WWF: SEQUESTRATI MEZZI DI PESCA VIEATATI IN AREA PARCO

Ancora controlli del Nucleo Provinciale Guardie Giurate del WWF Italia nell’area del Parco Regionale del Fiume Sarno ed in particolare nei territori che costeggiano le tre sorgenti, poiché aree di riserva integrale, dove unitamente all’Ente Parco (Ente  istituito con Decreto del Presidente della Giunta Regionale della Campania n. 780 del 13 novembre 2003) è stata avviata una azione di controllo ed informazione finalizzata a far conoscere e comprendere le norme di salvaguardia di un Ente che per legge è preposto alla gestione di una vastissima area geografica che interessa ben undici comuni tra cui  Sarno, San Valentino Torio, San Marzano sul Sarno, Angri, Scafati, Nocera Inferiore (appartenenti alla Provincia di Salerno) ma, anche Striano, Poggiomarino, Pompei, Torre Annunziata e Castellammare di Stabia, (appartenenti alla Provincia di Napoli).

Si tratta di una vasta area suddivisa ai sensi della L.R. n. 33 del 1°settembre 1993, in tre zone, area sottoposta ad un particolare regime di tutela in relazione ai valori naturalistici, ecologici, geomorfologici ed ambientali delle rispettive aree: zona “A” – Area di riserva integrale; zona “B” – Area di riserva generale orientata e di protezione, zona “C” – Area di riqualificazione dei centri abitati, di protezione e sviluppo economico e sociale.

Purtroppo ciò nonostante,  si assiste molto spesso ad interventi dell’uomo che lo modificano, lo trasformano, lo inquinano.

Proprio per contrastare tali fenomeni a seguito di alcune segnalazioni, le Guardie Giurate del WWF Italia unitamente a personale dell’Ente Parco, hanno accertato la presenza di alcuni scarichi inquinanti ma, anche la presenza di nasse da pesca illegali.

Gli Agenti non appena individuati gli strumenti di pesca hanno provveduto a verificare la presenza di persone sul posto ma, trattandosi di strumenti che vengono calati in acqua per poi essere recuperati dopo molte ore, hanno proceduto al recupero e successivo sequestro giudiziario di “due nasse” ed alla identificazione catastale del fondo agricolo che costeggiava il Rio Santa Marina, poiché coltivato e quindi con un conduttore.

Trattandosi di strumenti illegali utilizzati in area parco ma, anche area di riserva integrale, il personale operante procedeva immediatamente alla liberazione dei crostacei imprigionati ma anche dell’itticofauna presente all’interno.
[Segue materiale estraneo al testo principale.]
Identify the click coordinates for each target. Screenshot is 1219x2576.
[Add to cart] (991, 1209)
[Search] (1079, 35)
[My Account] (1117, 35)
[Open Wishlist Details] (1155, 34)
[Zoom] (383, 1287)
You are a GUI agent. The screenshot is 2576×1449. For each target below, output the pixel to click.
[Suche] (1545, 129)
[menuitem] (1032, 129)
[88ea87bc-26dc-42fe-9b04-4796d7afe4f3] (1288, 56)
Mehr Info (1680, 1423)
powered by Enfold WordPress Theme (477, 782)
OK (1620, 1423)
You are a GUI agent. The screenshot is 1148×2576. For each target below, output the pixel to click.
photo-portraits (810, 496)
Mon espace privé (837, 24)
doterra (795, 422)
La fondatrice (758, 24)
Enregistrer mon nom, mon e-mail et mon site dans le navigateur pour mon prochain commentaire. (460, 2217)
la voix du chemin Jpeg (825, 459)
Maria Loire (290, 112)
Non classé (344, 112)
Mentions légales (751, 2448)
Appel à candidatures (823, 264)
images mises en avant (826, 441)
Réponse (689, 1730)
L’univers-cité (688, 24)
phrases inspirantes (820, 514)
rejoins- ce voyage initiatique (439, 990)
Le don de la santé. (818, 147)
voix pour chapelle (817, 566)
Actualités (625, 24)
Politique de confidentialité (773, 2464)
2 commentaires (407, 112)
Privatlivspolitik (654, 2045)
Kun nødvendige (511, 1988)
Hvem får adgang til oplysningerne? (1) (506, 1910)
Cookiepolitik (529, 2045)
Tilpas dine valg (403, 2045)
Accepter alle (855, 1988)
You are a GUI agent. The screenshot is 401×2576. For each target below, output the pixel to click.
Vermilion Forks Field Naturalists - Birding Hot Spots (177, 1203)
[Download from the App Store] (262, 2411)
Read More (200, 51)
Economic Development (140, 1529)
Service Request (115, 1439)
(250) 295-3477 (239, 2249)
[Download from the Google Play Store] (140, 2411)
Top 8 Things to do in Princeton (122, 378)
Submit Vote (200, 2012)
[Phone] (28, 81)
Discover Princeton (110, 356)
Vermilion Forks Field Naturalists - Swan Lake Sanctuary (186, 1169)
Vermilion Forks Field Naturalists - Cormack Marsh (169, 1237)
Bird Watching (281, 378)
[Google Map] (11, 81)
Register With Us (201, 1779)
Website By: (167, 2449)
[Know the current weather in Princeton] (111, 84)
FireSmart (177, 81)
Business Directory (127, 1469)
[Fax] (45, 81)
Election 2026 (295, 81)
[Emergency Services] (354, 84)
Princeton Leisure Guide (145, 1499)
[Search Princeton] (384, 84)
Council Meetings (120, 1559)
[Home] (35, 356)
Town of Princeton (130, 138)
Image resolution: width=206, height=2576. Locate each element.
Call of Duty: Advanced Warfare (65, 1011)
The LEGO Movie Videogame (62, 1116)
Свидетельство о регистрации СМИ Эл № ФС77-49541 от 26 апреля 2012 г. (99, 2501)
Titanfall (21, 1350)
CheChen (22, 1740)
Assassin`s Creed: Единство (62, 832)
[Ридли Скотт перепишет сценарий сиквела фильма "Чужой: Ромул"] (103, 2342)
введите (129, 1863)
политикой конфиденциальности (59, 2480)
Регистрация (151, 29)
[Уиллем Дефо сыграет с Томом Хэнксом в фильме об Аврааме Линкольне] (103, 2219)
Dopo i primi accertamenti e l’iniziale sequestro a carico di ignoti, il personale WWF e dell’Ente Parco hanno proseguito i controlli al fine di verificare la presenza di alcuni scarichi abusivi che erano stati segnalati in forma anonima.

Il controllo anche in questo caso ha riservato importanti sorprese consentendo di individuare due scarichi dai quali fuoriuscivano ricche di sedimenti che determinavano un evidente fenomeno di inquinamento delle acque del Rio Santa Marina.

Il personale dopo le procedure di rito ha predisposto ed inoltrato alla Autorità Giudiziaria una dettagliata denuncia a carico di ignoti per l’illecita attività di pesca abusiva mentre per la presenza di scarichi inquinanti si procederà con ulteriori accertamenti finalizzati ad identificare l’esatta provenienza oltre che la natura delle sostanze inquinanti.